(Aim of the exercise) Copy out every line of the data below word for word, leaving out the pictures.

— START Material provided —

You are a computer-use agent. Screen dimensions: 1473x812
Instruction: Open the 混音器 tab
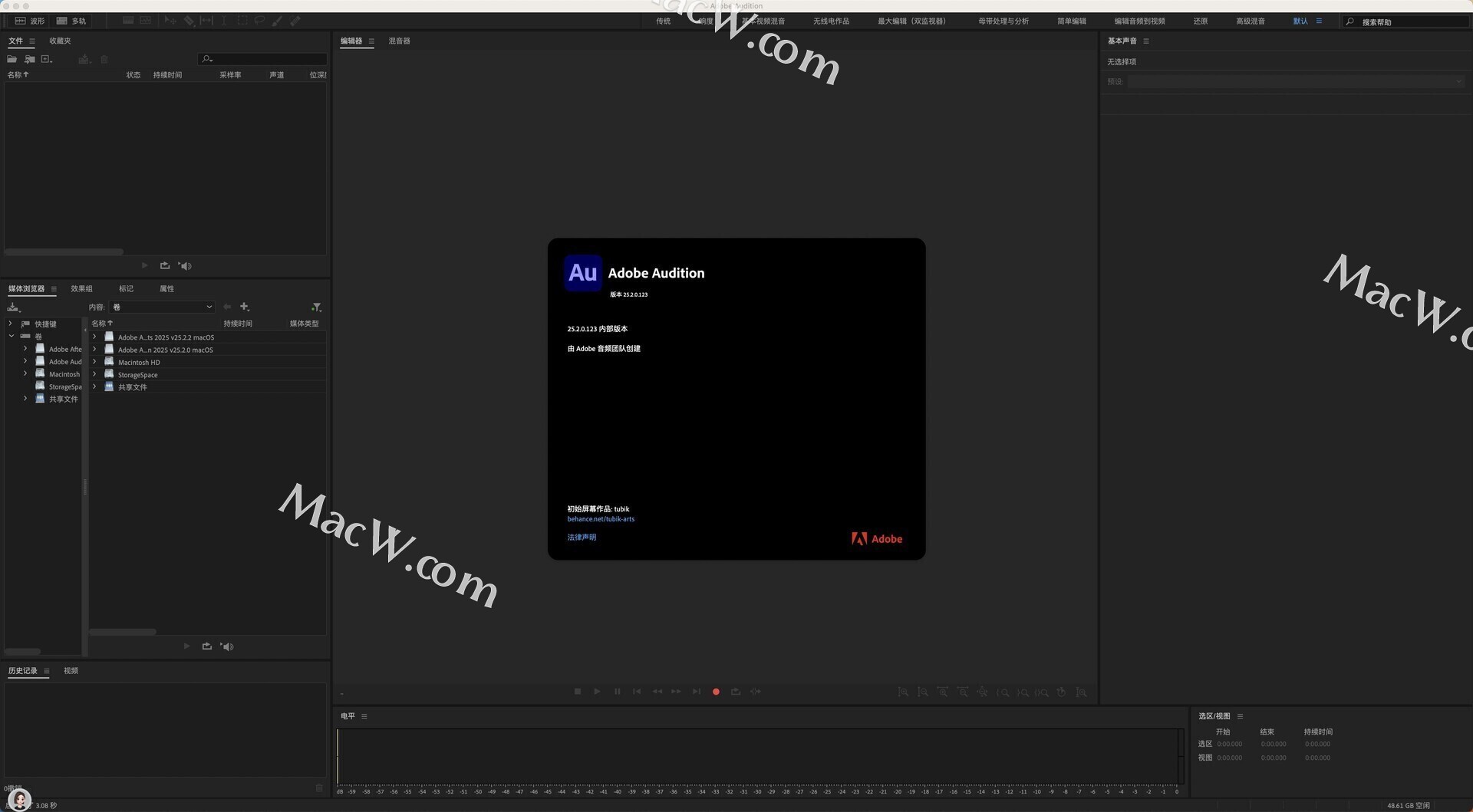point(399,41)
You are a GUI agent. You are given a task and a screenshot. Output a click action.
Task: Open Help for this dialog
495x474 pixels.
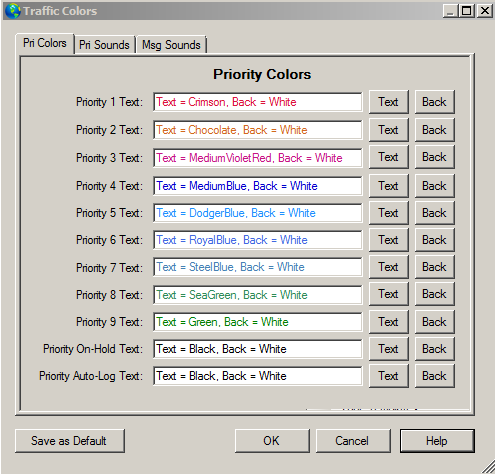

— END Material provided —

(Full answer)
You are a computer-use agent. Screen dimensions: 1473x812
Instruction: Open the 混音器 tab
point(399,41)
You are a GUI agent. You are given a task and a screenshot. Output a click action.
Task: Open Help for this dialog
495x474 pixels.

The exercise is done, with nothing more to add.